## Stated exercise
Extract every line of the rows below word for word, leaving the pictures out of your answer.

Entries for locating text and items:

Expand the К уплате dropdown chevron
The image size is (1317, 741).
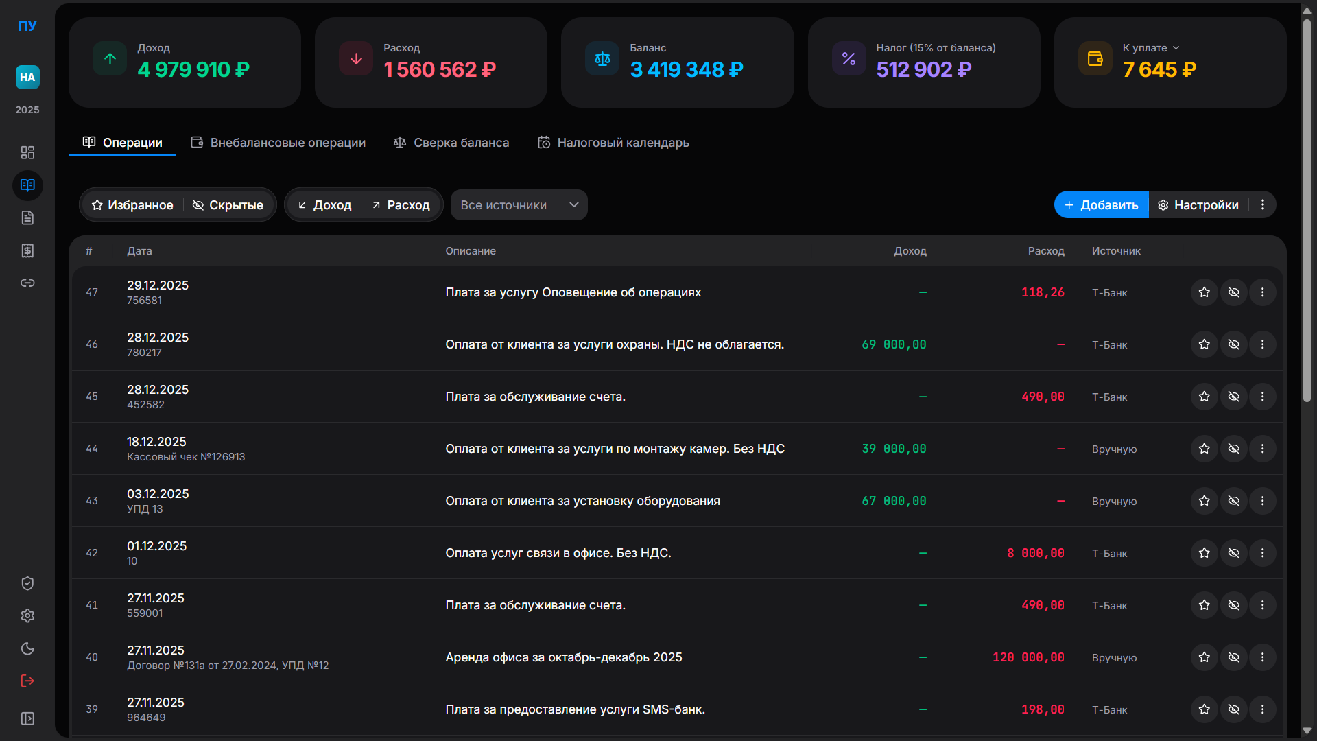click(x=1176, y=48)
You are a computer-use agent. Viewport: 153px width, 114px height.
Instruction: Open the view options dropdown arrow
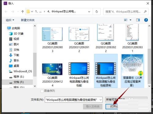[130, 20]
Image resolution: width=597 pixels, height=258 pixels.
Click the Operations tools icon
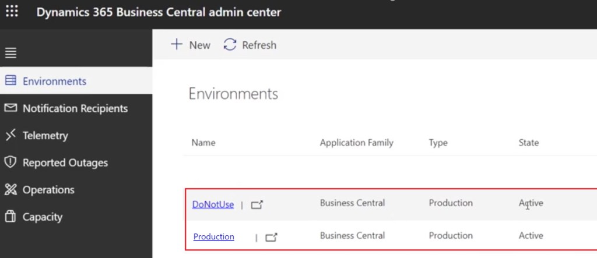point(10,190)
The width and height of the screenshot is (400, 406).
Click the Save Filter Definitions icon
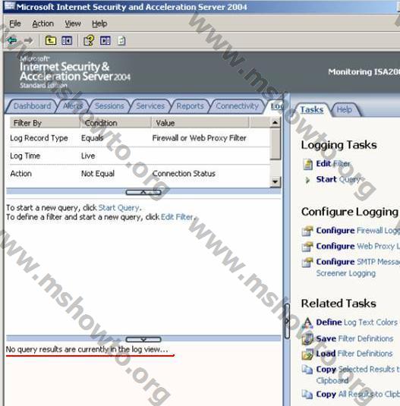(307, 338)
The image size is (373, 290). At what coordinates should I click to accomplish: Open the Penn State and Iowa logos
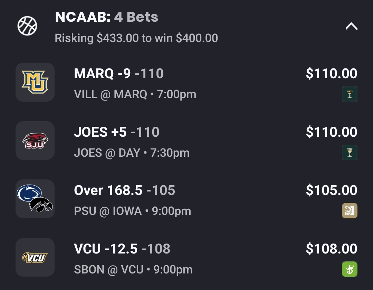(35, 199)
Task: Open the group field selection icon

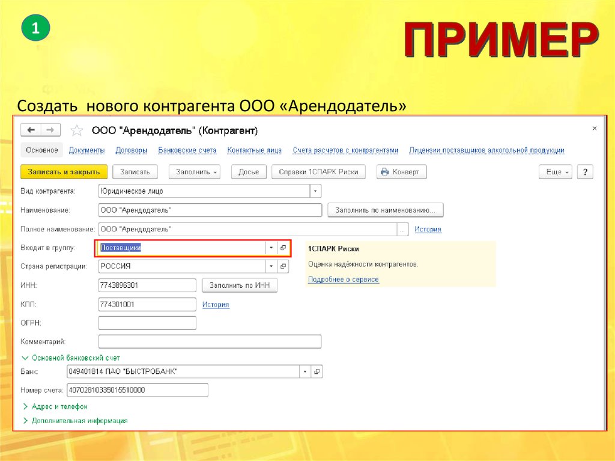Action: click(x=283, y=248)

## Full output
Expand the К уплате dropdown chevron
The image size is (1317, 741).
click(x=1176, y=48)
You are a computer-use agent. Viewport: 153px width, 114px height.
Instruction: Open the view options dropdown arrow
[130, 20]
Image resolution: width=597 pixels, height=258 pixels.
Click the Operations tools icon
point(10,190)
The width and height of the screenshot is (400, 406).
Click the Save Filter Definitions icon
(307, 338)
The image size is (373, 290). At what coordinates should I click to accomplish: Open the Penn State and Iowa logos
(35, 199)
Task: Open the group field selection icon

Action: click(x=283, y=248)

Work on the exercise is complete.